─── Provided material ───

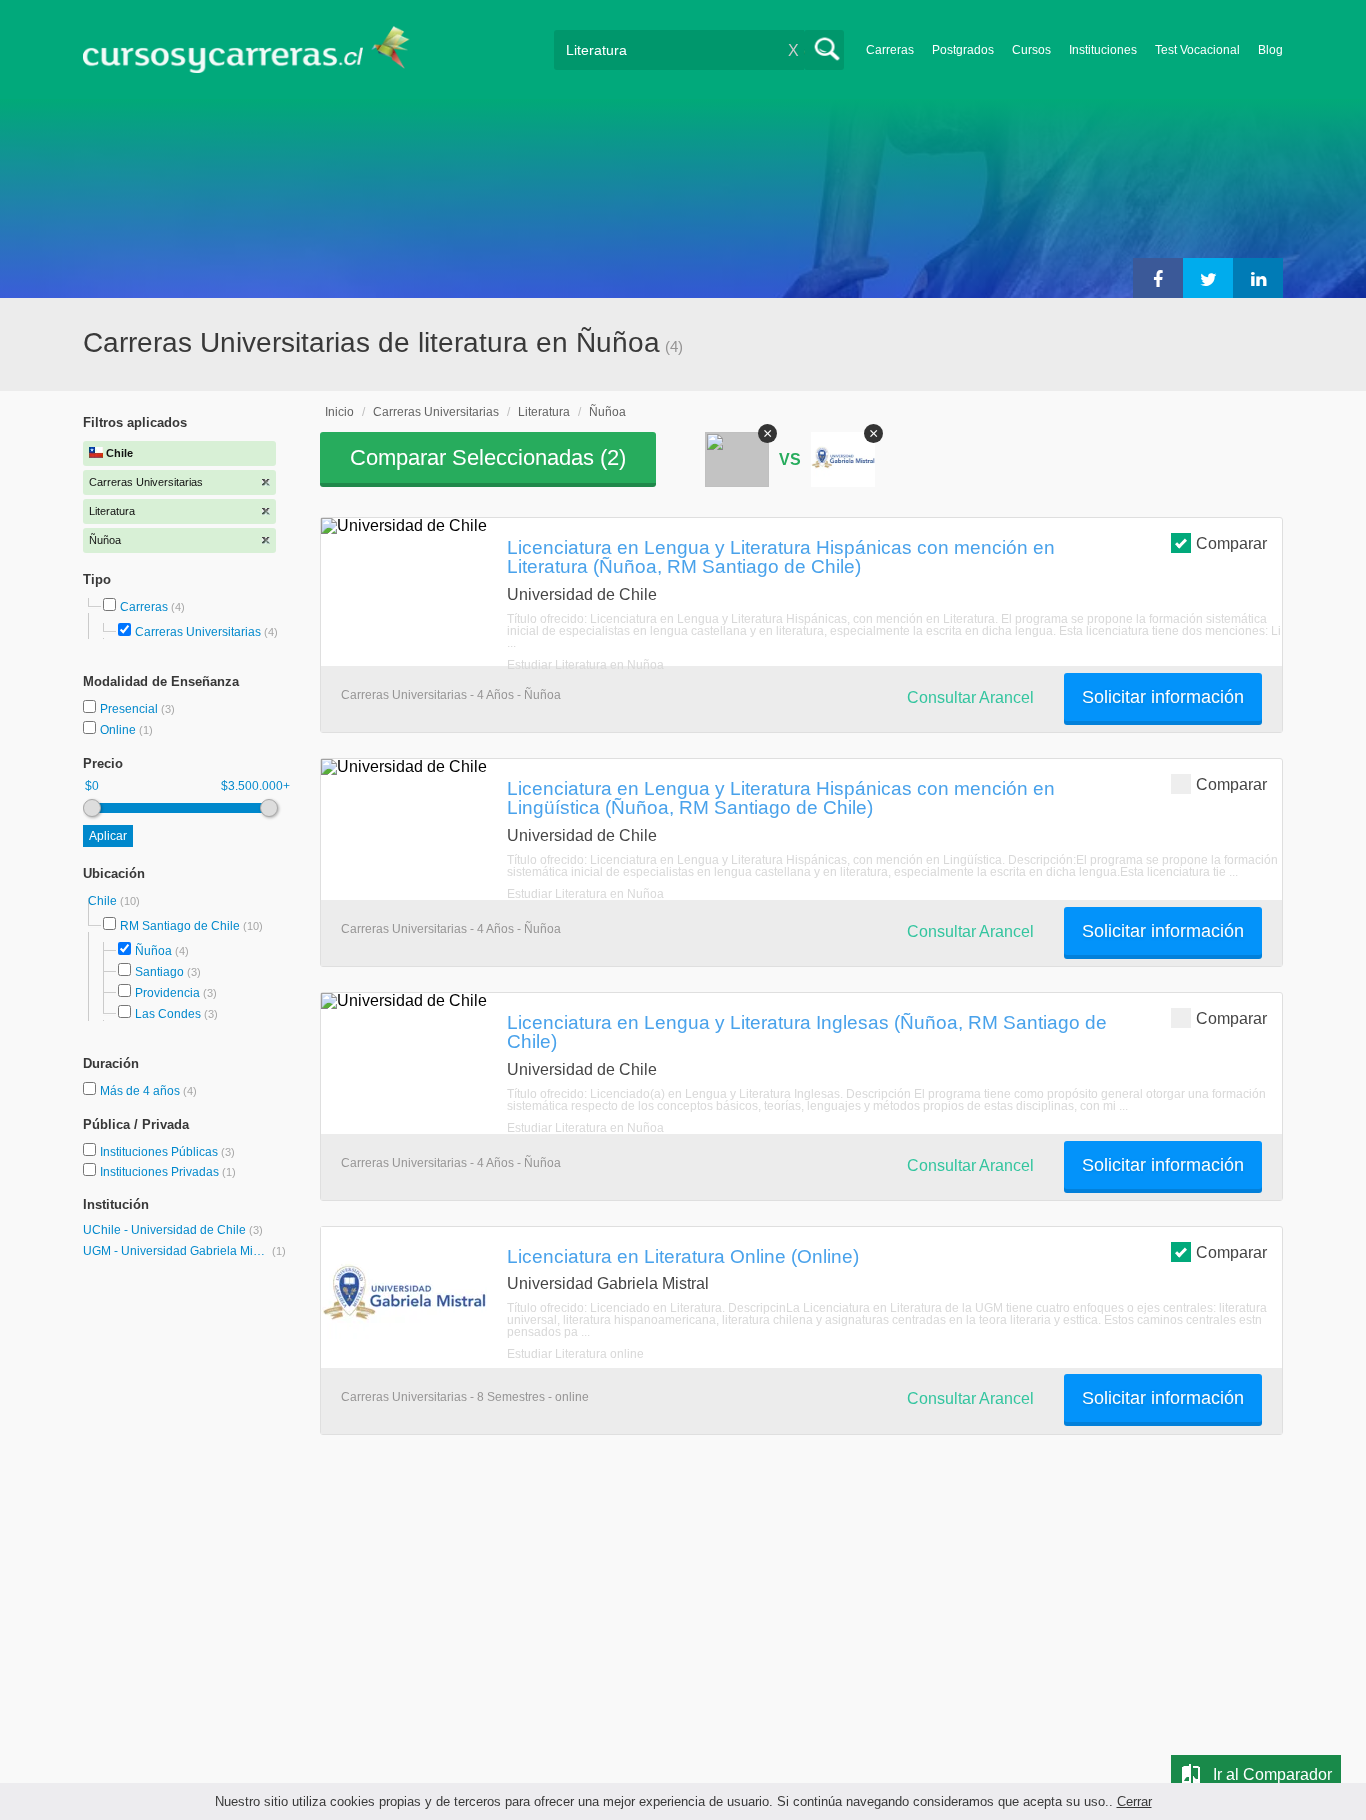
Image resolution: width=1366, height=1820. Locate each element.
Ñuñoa (153, 951)
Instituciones (1103, 50)
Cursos (1031, 50)
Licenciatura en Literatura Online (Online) (683, 1256)
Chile (104, 901)
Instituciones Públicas (167, 1152)
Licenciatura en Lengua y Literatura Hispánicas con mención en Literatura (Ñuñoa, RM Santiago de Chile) (781, 556)
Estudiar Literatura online (575, 1354)
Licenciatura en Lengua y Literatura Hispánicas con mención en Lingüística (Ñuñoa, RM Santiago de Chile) (781, 797)
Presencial (130, 709)
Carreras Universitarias (198, 632)
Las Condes (168, 1014)
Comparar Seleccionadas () (488, 457)
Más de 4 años (141, 1091)
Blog (1270, 50)
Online (119, 730)
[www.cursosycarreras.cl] (258, 49)
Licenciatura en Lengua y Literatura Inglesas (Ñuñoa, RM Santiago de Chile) (807, 1031)
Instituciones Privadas (168, 1172)
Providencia (167, 993)
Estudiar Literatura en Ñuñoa (585, 665)
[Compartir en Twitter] (1208, 278)
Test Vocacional (1197, 50)
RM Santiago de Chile (180, 926)
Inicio (339, 412)
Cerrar (1134, 1801)
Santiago (159, 972)
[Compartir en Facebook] (1158, 278)
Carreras (890, 50)
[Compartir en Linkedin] (1258, 278)
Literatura (544, 412)
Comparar (1231, 543)
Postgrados (963, 50)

───

Omit the pictures. Print, word for word, the lines from the beginning of the entries above through the line that holds "Presencial (130, 709)".

Image resolution: width=1366, height=1820. Locate each element.
Ñuñoa (153, 951)
Instituciones (1103, 50)
Cursos (1031, 50)
Licenciatura en Literatura Online (Online) (683, 1256)
Chile (104, 901)
Instituciones Públicas (167, 1152)
Licenciatura en Lengua y Literatura Hispánicas con mención en Literatura (Ñuñoa, RM Santiago de Chile) (781, 556)
Estudiar Literatura online (575, 1354)
Licenciatura en Lengua y Literatura Hispánicas con mención en Lingüística (Ñuñoa, RM Santiago de Chile) (781, 797)
Presencial (130, 709)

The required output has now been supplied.